Pull the outbound firewall rules for every PeopleSoft, SAP, Workday, or on-premises ERP instance on your network. Block all outbound connections on TCP port 445 originating from those servers to non-approved hosts. Log every blocked attempt. Alert on any match. This single egress control would have disrupted the NetNTLM hash-capture stage of CVE-2026-35273's attack chain — and it functions as a compensating control that operates independently of whether your patch has been applied. Compensating controls layer on top of patching; they don't substitute for it.

Ship this control today.

Frequently Asked Questions

What is CVE-2026-35273 and how does it work in plain terms?

CVE-2026-35273 is a critical-severity flaw (CVSS 9.8) in Oracle PeopleSoft PeopleTools versions 8.61 and 8.62 that allows an unauthenticated attacker — someone with no credentials whatsoever — to trick the PeopleSoft server into making outbound network connections that leak Windows authentication credentials. Those credentials can then be cracked or reused to impersonate legitimate users and move deeper into the organization. Exploitation was active from May 27, 2026 onward, two weeks before Oracle's June 10, 2026 patch advisory.

Should I be worried about the Nissan data breach if I'm a current or former employee?

If you worked for Nissan Americas in the United States, Canada, Mexico, or Brazil, take the disclosure seriously. Nissan confirmed on June 25, 2026 that the breach exposed SSNs, banking details, tax records, and payroll data. Monitor your bank accounts and credit reports immediately. Consider placing a credit freeze with the three major bureaus — Equifax, Experian, and TransUnion. Be alert to phishing attempts that use your real personal data to appear credible; that is a common follow-on tactic after payroll data theft, because the attacker already knows your name, employer, and salary.

How do organizations protect against Oracle PeopleSoft vulnerability CVE-2026-35273 right now?

Three steps, in priority order: First, apply Oracle's June 10, 2026 security patch for PeopleTools 8.61 and 8.62 immediately. Second, block all outbound SMB traffic (TCP port 445) originating from PeopleSoft and other ERP servers at the firewall — this disrupts the credential-capture stage of the attack. Third, hunt for indicators of compromise in your environment: search firewall and DNS logs for outbound connections to azurenetfiles[.]net, and review authentication logs for anomalous activity following any PeopleSoft access. If you find evidence of compromise, preserve logs before remediation steps that could destroy forensic evidence, and engage your incident response team.

In my analysis, the most significant signal in this incident isn't the breach count — it's the capability shift. When a group historically dependent on social engineering successfully deploys unauthenticated server-side exploitation at automated scale across 100-plus organizations before a patch exists, it marks a threshold crossing. The financial returns on this level of technical investment clearly penciled out for UNC6240. That means imitators will follow. ERP platforms are the next contested terrain in enterprise security, and most organizations' detection stacks were not tuned for it on May 27, 2026. The question is whether they will be on the day the next campaign starts.

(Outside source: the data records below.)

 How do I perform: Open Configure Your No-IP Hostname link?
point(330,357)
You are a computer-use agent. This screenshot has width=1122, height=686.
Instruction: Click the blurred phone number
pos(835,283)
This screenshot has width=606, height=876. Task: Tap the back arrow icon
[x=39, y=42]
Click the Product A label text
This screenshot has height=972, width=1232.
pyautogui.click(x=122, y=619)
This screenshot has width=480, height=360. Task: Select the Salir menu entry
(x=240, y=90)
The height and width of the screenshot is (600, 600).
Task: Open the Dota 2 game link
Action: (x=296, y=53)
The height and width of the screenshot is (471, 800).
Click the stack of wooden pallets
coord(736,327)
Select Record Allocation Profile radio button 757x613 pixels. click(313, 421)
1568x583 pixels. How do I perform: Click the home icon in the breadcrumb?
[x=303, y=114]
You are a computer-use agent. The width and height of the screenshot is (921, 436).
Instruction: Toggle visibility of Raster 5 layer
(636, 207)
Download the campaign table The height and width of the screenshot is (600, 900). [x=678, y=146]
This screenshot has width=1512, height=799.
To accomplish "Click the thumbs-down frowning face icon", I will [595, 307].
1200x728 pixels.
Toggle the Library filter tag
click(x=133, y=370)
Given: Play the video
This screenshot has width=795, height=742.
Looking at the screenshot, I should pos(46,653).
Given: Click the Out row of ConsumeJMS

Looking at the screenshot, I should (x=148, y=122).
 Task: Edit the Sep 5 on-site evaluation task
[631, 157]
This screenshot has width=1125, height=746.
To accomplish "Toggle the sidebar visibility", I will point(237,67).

Bottom line: Patch CVE-2026-35273, enforce outbound SMB egress filtering on your ERP servers, and stop treating your HR platform's network behavior as implicitly trusted. It isn't.

Disclaimer: This article is editorial commentary for informational purposes only and does not constitute professional security consulting advice. Always consult with a qualified cybersecurity professional for your specific environment and needs. Research based on publicly available sources current as of June 30, 2026.